I have no way of knowing, of course, but I’m positive that 99 per cent of those who tackle this question will alight on a single answer. So let me say it here and now. This column is not about dal. It is about another comfort food that is as yellow, as delicious and almost as ubiquitous.
The low-profile kadhi can be conjured up in 10 distracted minutes on a busy day. It is an appealing choice on an I-really-need-a-break-from-dal day. An easy choice on a low-on-ingredients-and-inspiration day. And a culinary creation so versatile that it has graced the feasts of Mughal emperors, but is equally at home in two-stool chaat stalls in Rajasthan.
I’ve always loved the clean flavours and velvety texture of kadhi . It was one of a handful of recipes in my arsenal when I went to Los Angeles to read journalism. Right up there among cheese sandwiches, dals and scrambled eggs. And, although my repertoire has expanded a bit, kadhi has retained its indispensable status.
What has changed is my understanding of the dish, and the realisation that there is no one size to fit all. For if you pop a Maharashtrian, a Gujarati and a Punjabi in a room for an hour, you will end up with 17 different versions, a lot of ruffled feather and names like aamchur kadhi , jeera-meera kadhi and radish kofta kadhi .
Kadhi , very simply, is a gravy made out of gram flour, water and dahi, to which various regions and recipes add their own tadkas and flourishes, resulting in hundreds of versions. The Maharashtrian version that I make is a silky yellow concoction that involves spluttering mustard and jeera seeds, fried chillies and garlic, salt and curry leaves. The Gujarati version is much paler, thinner and sweeter and is, for me, the highlight of even the most sumptuous thali. Rajasthani kadhi is spicier and punchier.

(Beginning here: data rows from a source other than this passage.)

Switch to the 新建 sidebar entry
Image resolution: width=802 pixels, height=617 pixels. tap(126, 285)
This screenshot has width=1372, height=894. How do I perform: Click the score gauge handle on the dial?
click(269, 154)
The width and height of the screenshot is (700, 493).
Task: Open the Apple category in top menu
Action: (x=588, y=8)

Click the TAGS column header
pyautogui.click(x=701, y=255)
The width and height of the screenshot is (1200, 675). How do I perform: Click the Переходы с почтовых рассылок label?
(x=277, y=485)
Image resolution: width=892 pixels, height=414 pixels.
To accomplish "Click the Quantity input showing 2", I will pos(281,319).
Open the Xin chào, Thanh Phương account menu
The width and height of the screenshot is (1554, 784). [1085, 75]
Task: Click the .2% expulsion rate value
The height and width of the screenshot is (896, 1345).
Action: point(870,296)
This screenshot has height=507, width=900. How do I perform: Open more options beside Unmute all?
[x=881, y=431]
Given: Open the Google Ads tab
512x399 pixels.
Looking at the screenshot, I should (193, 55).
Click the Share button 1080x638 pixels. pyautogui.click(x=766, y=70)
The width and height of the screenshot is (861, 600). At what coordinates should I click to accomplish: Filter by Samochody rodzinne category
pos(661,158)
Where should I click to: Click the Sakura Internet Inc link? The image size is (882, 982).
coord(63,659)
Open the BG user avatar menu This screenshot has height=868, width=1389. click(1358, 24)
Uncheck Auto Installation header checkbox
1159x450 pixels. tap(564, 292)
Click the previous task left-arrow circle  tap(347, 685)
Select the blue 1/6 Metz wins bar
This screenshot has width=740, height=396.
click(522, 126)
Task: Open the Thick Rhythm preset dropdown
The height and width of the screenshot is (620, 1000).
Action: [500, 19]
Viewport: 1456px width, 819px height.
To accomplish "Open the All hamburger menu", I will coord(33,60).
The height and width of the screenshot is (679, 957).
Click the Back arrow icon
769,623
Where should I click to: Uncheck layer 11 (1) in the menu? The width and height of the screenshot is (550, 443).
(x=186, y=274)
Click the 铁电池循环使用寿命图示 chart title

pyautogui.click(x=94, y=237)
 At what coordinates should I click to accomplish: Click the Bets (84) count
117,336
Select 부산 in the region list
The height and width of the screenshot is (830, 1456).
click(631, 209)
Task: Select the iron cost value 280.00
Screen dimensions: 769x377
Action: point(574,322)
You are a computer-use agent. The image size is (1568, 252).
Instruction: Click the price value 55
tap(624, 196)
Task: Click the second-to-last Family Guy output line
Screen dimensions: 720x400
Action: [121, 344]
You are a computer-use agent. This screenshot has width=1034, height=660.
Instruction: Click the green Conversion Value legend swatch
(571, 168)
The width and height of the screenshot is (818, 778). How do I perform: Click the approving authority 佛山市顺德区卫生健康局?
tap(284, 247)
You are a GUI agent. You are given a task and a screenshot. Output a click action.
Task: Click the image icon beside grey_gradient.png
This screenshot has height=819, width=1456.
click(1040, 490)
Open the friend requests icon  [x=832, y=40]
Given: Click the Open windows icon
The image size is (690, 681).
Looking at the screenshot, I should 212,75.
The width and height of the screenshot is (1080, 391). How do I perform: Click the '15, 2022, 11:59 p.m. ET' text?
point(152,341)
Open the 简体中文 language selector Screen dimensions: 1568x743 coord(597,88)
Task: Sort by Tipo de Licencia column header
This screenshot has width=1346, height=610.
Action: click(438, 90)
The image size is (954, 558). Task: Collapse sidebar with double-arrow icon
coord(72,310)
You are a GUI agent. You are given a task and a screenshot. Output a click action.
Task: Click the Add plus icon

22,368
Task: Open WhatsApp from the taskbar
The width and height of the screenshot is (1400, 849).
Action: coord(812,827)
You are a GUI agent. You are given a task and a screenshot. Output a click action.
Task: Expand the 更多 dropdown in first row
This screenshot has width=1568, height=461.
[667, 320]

Almost every corner of India has, however, built upon these Kadhis 101. During early summer, the Maharashtrians often add raw mangoes into the dish, while the Gujaratis use the last bit of pulp clinging on to the seeds of ripe mangoes to create the unique ras no fajeto . The Rajasthanis use all manner of pep-me-ups: Papad, black dal, berries, gatte and the flowers of a shrub called phog . They also employ kadhi as a topping for samosas or kachoris while assembling an addictive chaat.
The Punjabis add crisp, fried pakoras into their kadhi. The Biharis add fluffy dumplings called badis . While Tamil cuisine adopts a more healthful approach and stirs vegetables, ranging from ash gourd to bhindi into their mor kozhambu . In parts of Pakistan, the kadhi is made with chicken. In Hyderabad, there is a mutton version. The Bohras whip up a delicious variation called khaloli , made with succulent meatballs. Sadaf Hussain, in his book Dastaan-e-Dastarkhan: Stories And Recipes From Muslim Kitchens , describes a kadhi cooked with sautéed apples and raw guava and flavoured with cashew paste.
Then there are kadhis that have done away with yoghurt entirely and use souring agents such as tamarind and kokum instead. Sindhi kadhi , for example, consists of vegetables — anything from drumstick to lotus stem — in a gravy of roasted besan and tamarind.
Given the manner in which kadhi has travelled across the country, it’s hardly surprising that the dish has a hoary past. It is widely believed that the kadhi originated in the deserts of Rajasthan, where cooks started using dairy products to supplement scarce vegetables. “Some also believe that the yogurt-based Karhi is from Northwestern India and is a precursor to what came to be known as the British curry,” writes food historian KT Achaya. “The British were exposed to this saucy dish much earlier than to the foods of the south; they had entered India in the early 1600s through the northwestern city of Surat, making kadhi quite possibly the original curry.”
Naturally, then, kadhi features in a number of ancient texts and recipe books. My favourite is the Nimatnama , written by the medieval Sultan Ghiyath Shah of Malwa and addressed to the King of Cockroaches with the request, “Please do not eat this, my offering to the culinary world”. It’s fortunate for us that the King of Cockroaches heeded this plea, allowing us to enjoy this extraordinary cookbook with its recipes, miniature paintings and insights into the mainstream dishes of the India of the 1400s.
Kadhi features in the Nimatnama , as it features in modern cookbooks and five-star menus. If the Mughals once adorned it with saffron and gold foil, experimental chefs are now topping it with spinach-and-tofu morsels and dehydrated bhindi, broccoli and asparagus. They are serving it as a side with grilled prawns and onion rings. And making sure that the kadhi khandaan continues to grow and multiply.